Il fut accordé successivement des crédits supplémentaires dont le montant est de : fr. 14,916,402 12

Ce qui porta le total du budget à : fr. 77,465,350 26

Les dépenses de l’exercice n’ont été que de : fr. 71,835,394 38

Ce qui a produit un fonds disponible de fr. 5, 629,955 88, dont 2,000,000 ont été reportés au budget de 1834 et 3,629,955 88 ont été employés à solder les dépenses arriérées de 1830 et de 1831, ainsi que les dépenses extraordinaires de 1832.


Le budget de 1833 fut réglé à la somme totale de : fr. 66,433,000

Mais les dépenses de cet exercice n’ayant été que de : fr. 51,365,000

Il en est résulté un fonds disponible de : fr. 15,068,000, dont 11,433,000 ont été définitivement annulés et 3,635,000 ont été reportés comme crédits extraordinaires à l’exercice de 1834.

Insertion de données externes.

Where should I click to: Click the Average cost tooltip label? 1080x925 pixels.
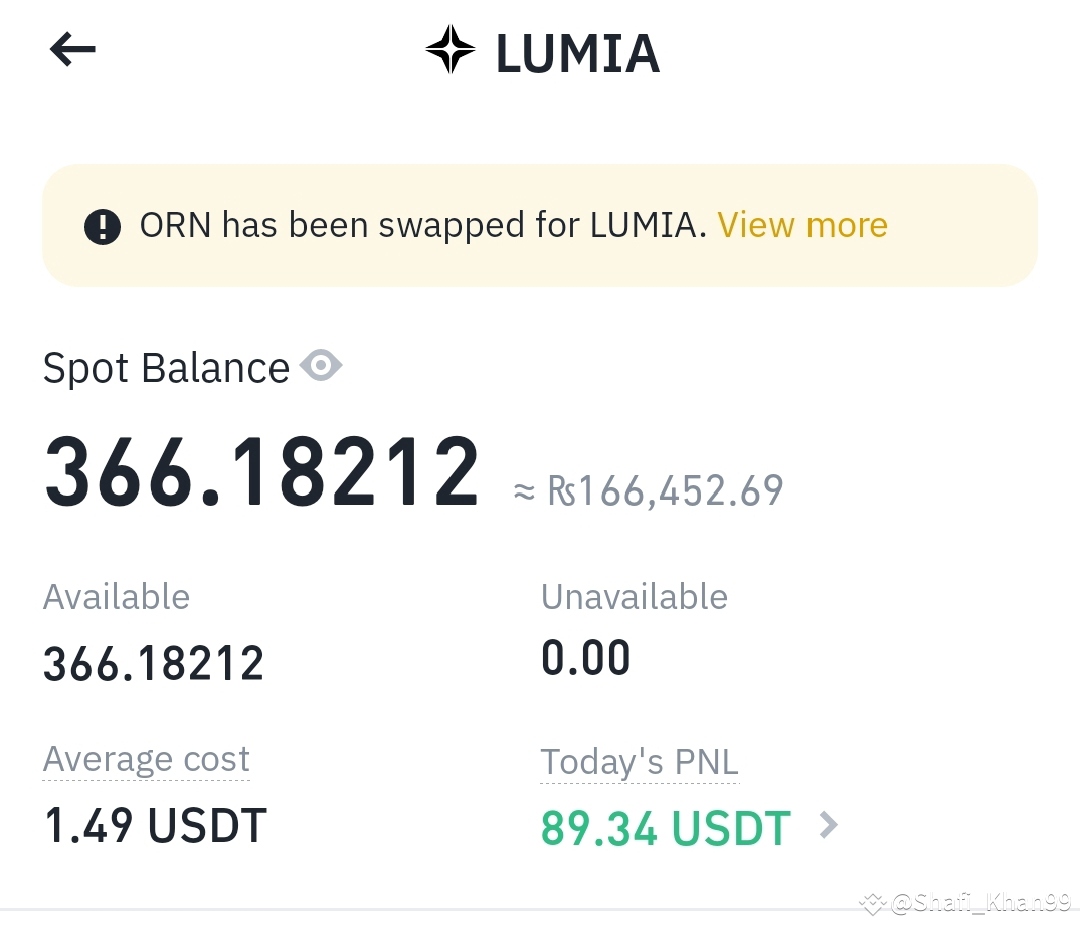tap(146, 760)
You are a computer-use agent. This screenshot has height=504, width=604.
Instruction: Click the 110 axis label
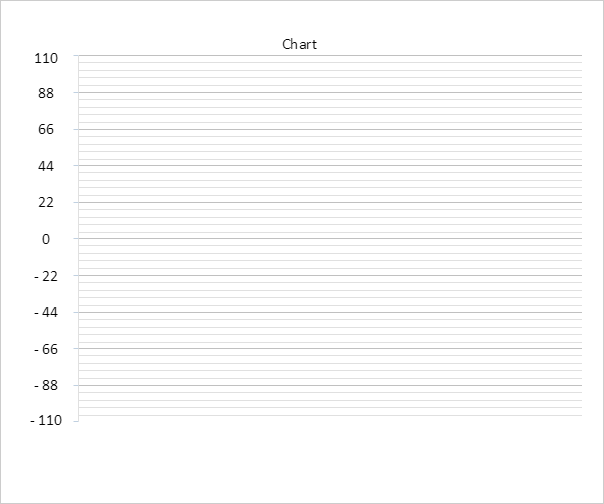point(46,58)
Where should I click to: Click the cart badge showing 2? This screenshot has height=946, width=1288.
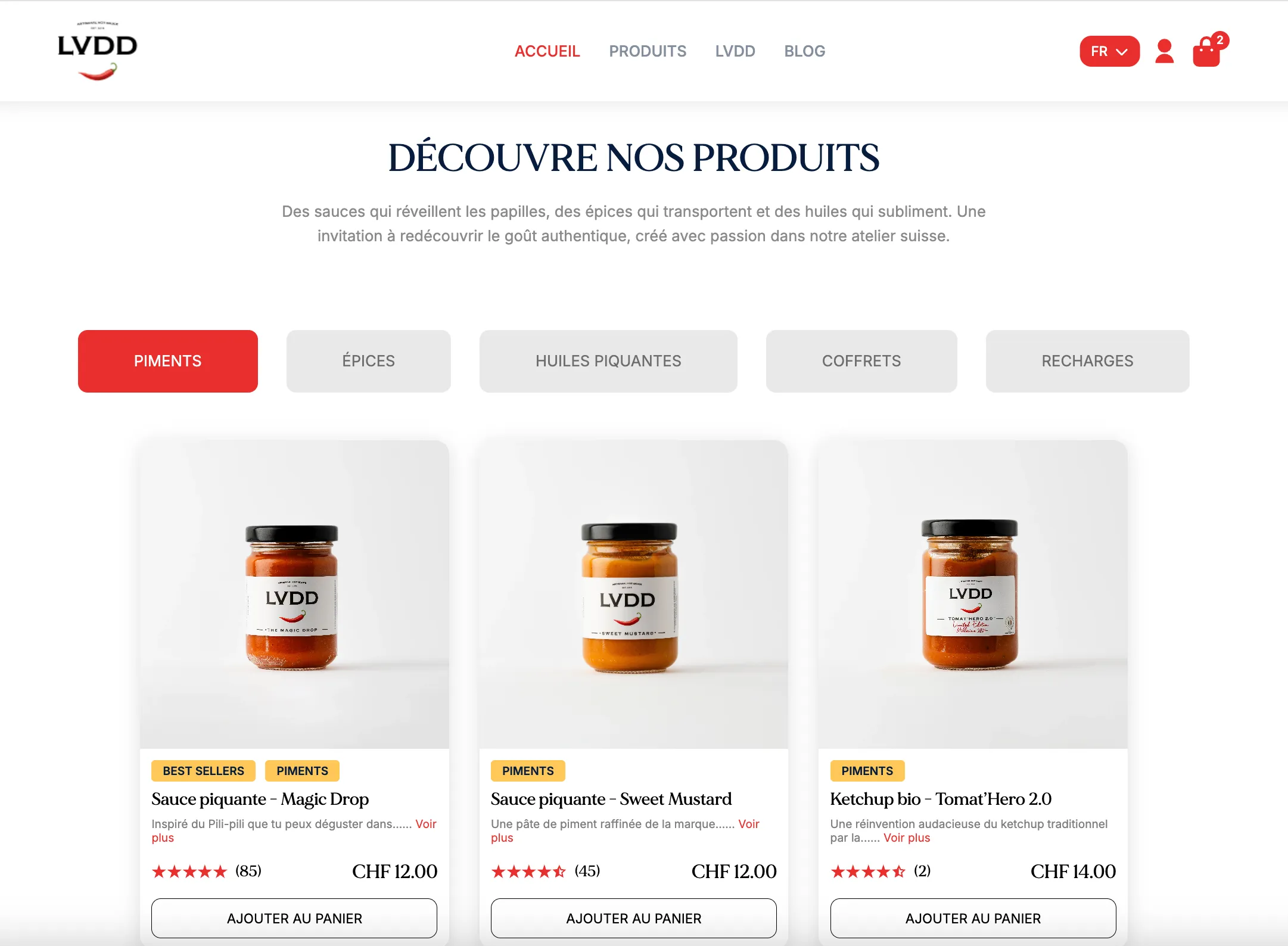click(1220, 40)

Le budget de 1834, y compris les crédits supplémentaires accordés et prélevés sur le disponible de l’exercice précédent, et de l’exercice 1832, a été fixé à la somme totale de : fr. 44,618,000

D’après les dépenses faites jusqu’à ce jour, et s’il ne survient pas d’événements extraordinaires en décembre, le montant total des dépenses de l’exercice serait : fr. 42,118,000

Ce qui donnera un fonds disponible de fr. 2,500,000


Ainsi les dépenses du département de la guerre auront été :

- pour le premier exercice de 15 mois du 1er octobre 1830 au 31 décembre 1831 de fr. 86,558,350 24

- pour l’exercice 1832, fr. 71,835,394 38

- pour l’exercice 1833, fr. 51,365,000

- pour l’exercice 1834, fr. 42,118,000

Total général, fr. 251,876,744 62


Ces dépenses se composent de deux catégories distinctes :

La première comprend toutes celles qui ont été soldées sur mandats et paiement définitif, et qui s’appliquent à tous les chapitres du budget, à l’exception de celui de la solde des troupes de toutes armes.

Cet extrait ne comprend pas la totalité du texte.